Loco is the worst of the worst. His latest victim was African American outlaw James Middleton, whose wife Pauline is of particular interest to Pollicut. Instead of submitting, she recruits the wandering gunman known as Silence to avenge her husband. Silence has a knack for goading his prey into drawing first, allowing the shootist to blast them to their eternal judgement with no fear of prosecution. However, Loco understands his M.O.—and will seek to exploit it.

Supposedly, Silence is set in Utah (filmed in the Dolomites), but it has a decidedly Euro vibe.
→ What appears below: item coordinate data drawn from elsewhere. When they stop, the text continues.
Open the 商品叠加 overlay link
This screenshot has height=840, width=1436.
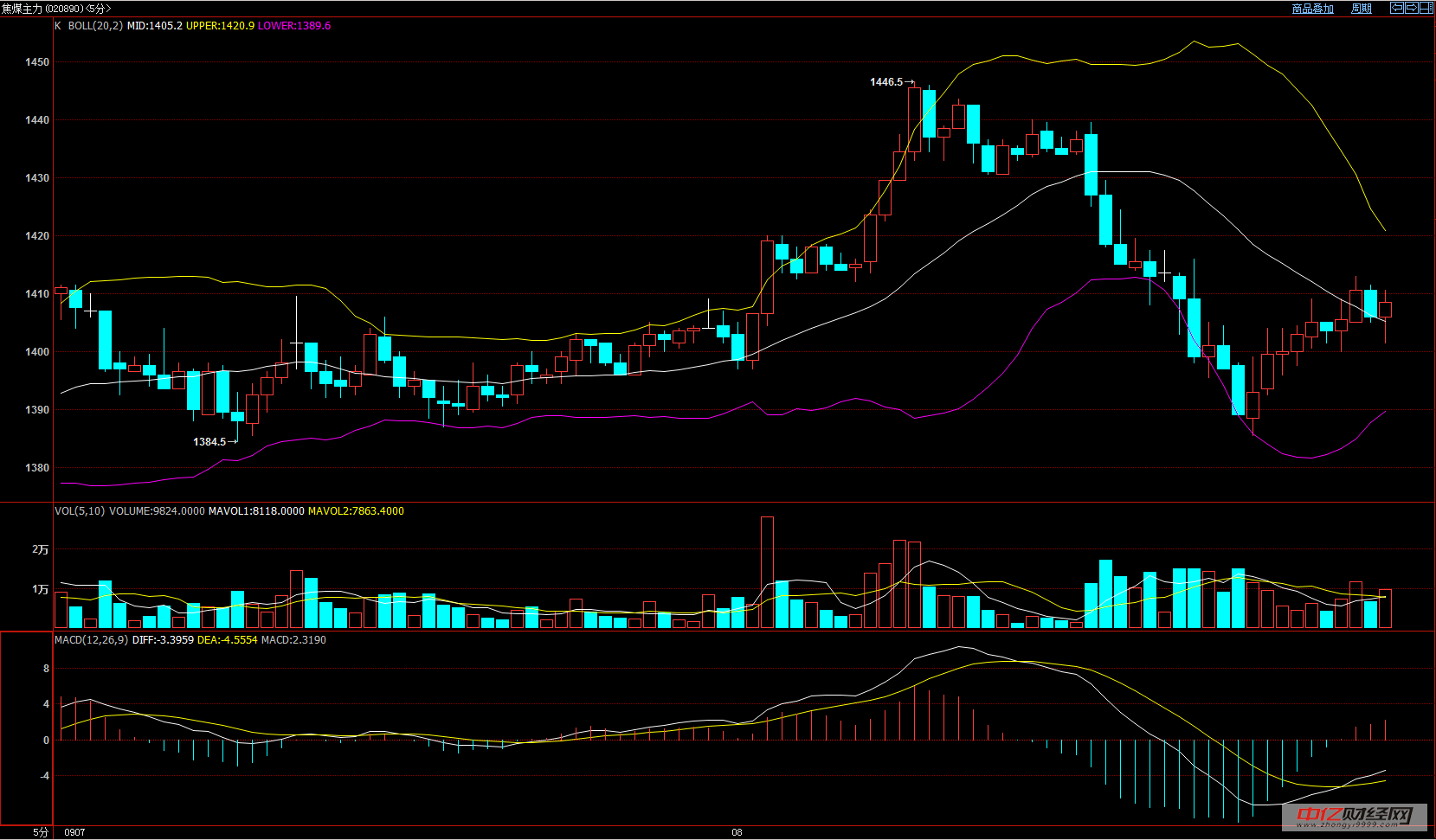click(x=1312, y=9)
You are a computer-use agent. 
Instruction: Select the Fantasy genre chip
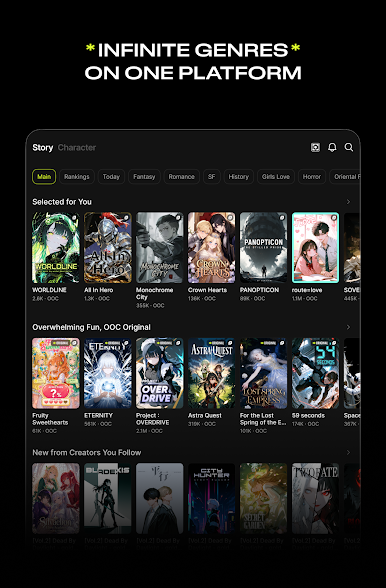[x=144, y=177]
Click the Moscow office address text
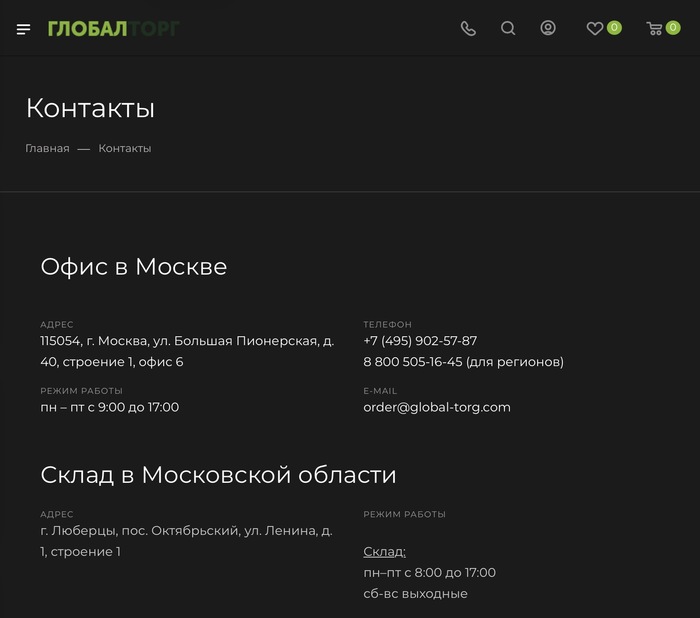This screenshot has height=618, width=700. (187, 351)
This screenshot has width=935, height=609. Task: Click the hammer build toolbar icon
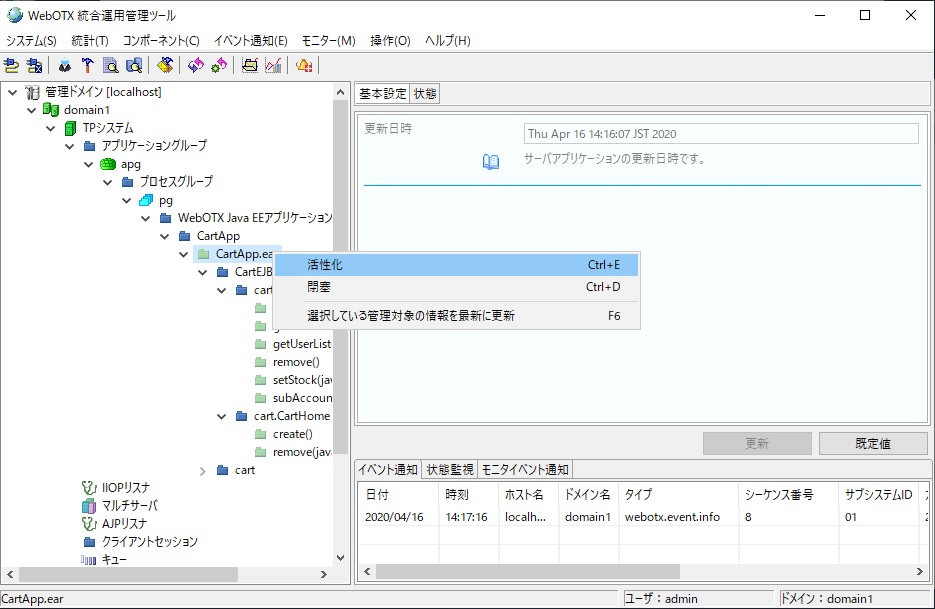click(87, 66)
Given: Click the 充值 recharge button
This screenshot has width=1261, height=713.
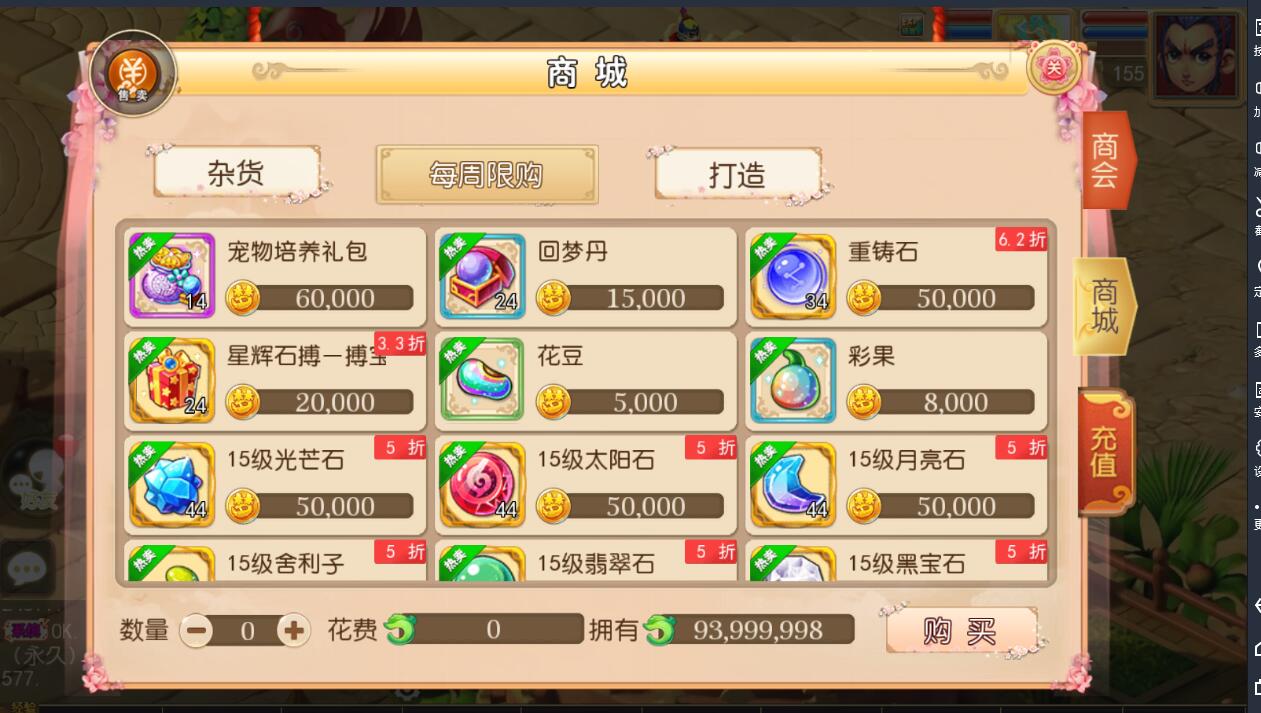Looking at the screenshot, I should 1106,451.
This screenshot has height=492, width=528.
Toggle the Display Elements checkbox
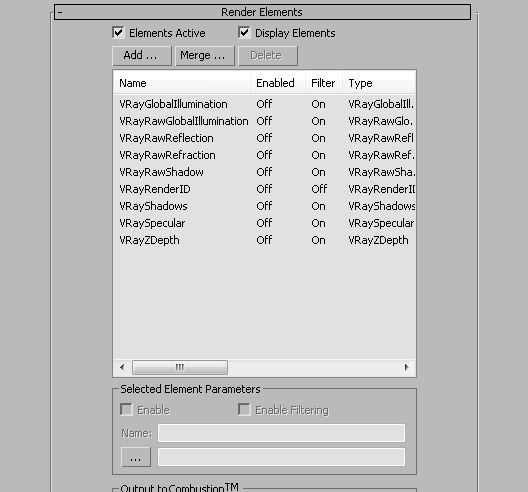coord(244,33)
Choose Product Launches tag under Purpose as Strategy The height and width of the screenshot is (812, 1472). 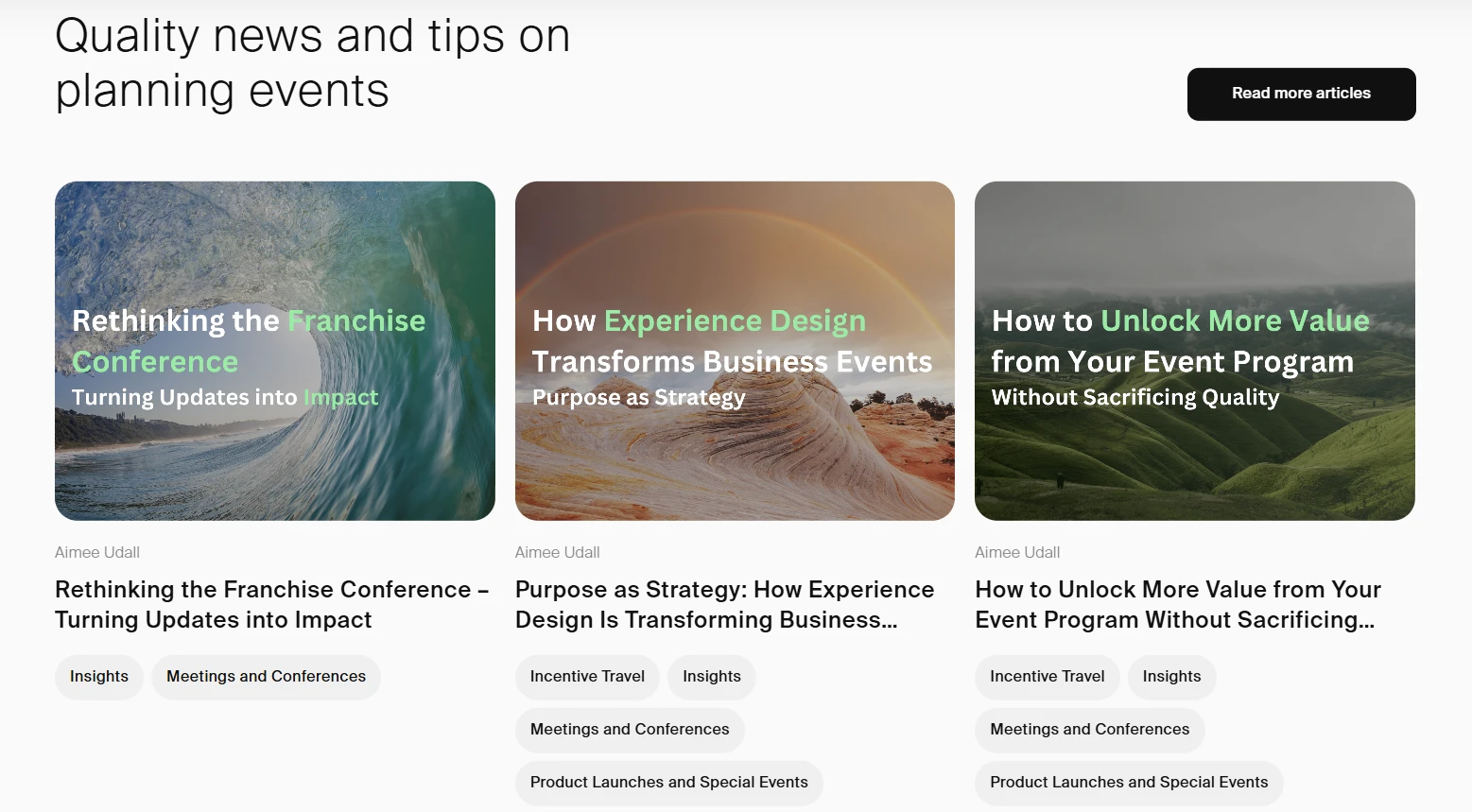pyautogui.click(x=668, y=783)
Partly it is due to Ennio Morricone’s soaring score, which sounds closer to Michel Legrand than his iconic Dollars trilogy themes. The pessimism and fatalism are also very European (seriously, how hard can it be to solve the bounty killer problem—just stop paying bounties).

Regardless, Trintignant is surprisingly hardnosed and badassed as Silence. Vonetta McGee (best known for blaxploitation classics like Melinda, Hammer, and Blacula) is terrifically fierce as the widow Middleton, while Klaus Kinski is supernaturally slimy as Loco. However, the late Frank Wolff is the unexpected X-factor, portraying Sheriff Gideon Burnett as a reluctantly righteous, decidedly un-shticky secondary hero figure.

Weird crippling and hobbling themes run throughout both Great Silence and Django. Antagonists are not merely beaten or killed. They are emasculated and broken. That makes both films grist for Freudian analysis, but Silence is also a feast for the eyes, thanks to Silvano Ippoliti’s dramatically stark widescreen cinematography. The result is a Spaghetti Western that is both a compelling morality play and an idiosyncratic oddity. Highly recommended for western fans in the mood for something darker and different, The Great Silence opens this Friday (3/30) in New York, at Film Forum.